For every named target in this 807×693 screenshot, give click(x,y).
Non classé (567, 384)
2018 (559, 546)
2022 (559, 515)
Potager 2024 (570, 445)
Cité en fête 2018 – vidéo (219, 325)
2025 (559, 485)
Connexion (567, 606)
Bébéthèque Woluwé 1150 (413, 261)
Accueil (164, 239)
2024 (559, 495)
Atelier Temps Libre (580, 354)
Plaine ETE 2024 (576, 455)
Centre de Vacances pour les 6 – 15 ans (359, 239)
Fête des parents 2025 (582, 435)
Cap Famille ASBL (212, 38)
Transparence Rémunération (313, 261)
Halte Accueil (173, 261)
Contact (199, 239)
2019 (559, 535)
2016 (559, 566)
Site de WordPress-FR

::::::

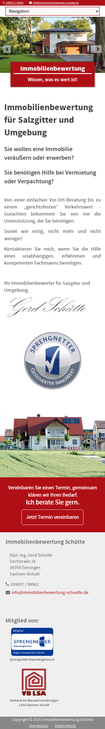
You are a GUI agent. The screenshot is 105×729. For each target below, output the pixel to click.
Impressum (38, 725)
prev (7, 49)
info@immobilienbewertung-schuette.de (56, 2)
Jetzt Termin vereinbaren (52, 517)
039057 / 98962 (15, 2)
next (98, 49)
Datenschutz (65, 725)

::::::

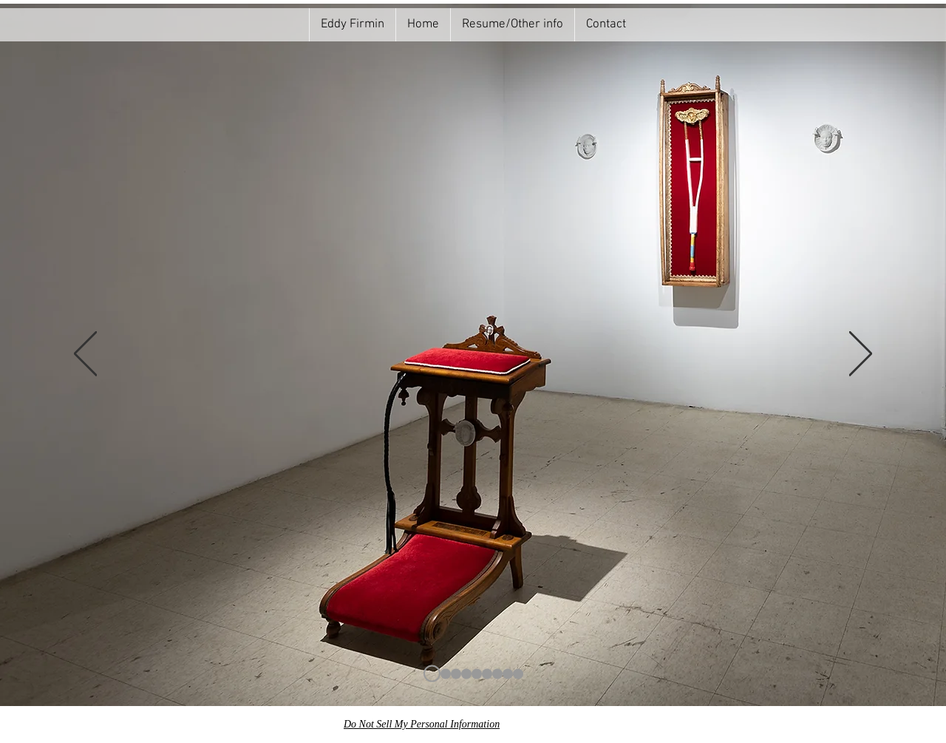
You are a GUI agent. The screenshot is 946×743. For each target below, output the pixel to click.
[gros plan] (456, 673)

::::::

## Written request
Reproduce the lines of the records starting with the line containing "For every named" and going on through the line containing "2016 (559, 566)", replacing "Potager" with "Jardin" and leaving everything else unchanged.

## Final answer
For every named target in this 807×693 screenshot, give click(x,y).
Non classé (567, 384)
2018 (559, 546)
2022 (559, 515)
Jardin 2024 (570, 445)
Cité en fête 2018 – vidéo (219, 325)
2025 (559, 485)
Connexion (567, 606)
Bébéthèque Woluwé 1150 (413, 261)
Accueil (164, 239)
2024 (559, 495)
Atelier Temps Libre (580, 354)
Plaine ETE 2024 (576, 455)
Centre de Vacances pour les 6 – 15 ans (359, 239)
Fête des parents 2025 (582, 435)
Cap Famille ASBL (212, 38)
Transparence Rémunération (313, 261)
Halte Accueil (173, 261)
Contact (199, 239)
2019 (559, 535)
2016 (559, 566)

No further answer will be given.